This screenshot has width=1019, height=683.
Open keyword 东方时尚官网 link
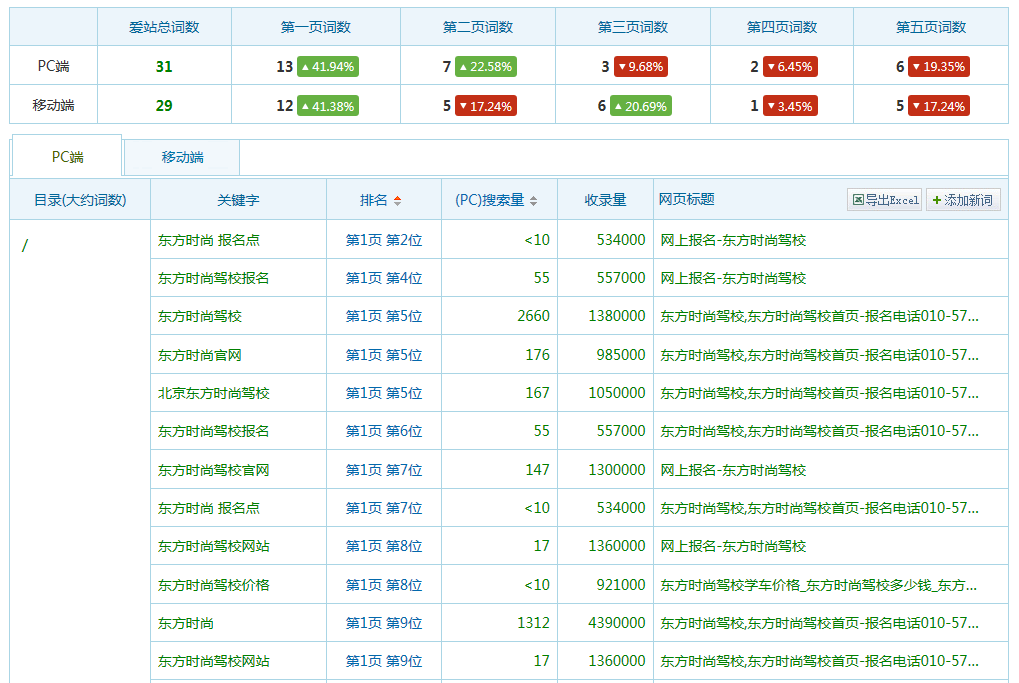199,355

________________________

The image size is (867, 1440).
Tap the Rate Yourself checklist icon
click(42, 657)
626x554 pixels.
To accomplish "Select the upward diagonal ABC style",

________________________

Reproduce, with no changes, the stretch of the records from the line containing "626x554 pixels." through the line containing "the upward diagonal", both lines included.

626x554 pixels.
To accomplish "Select the upward diagonal ABC style",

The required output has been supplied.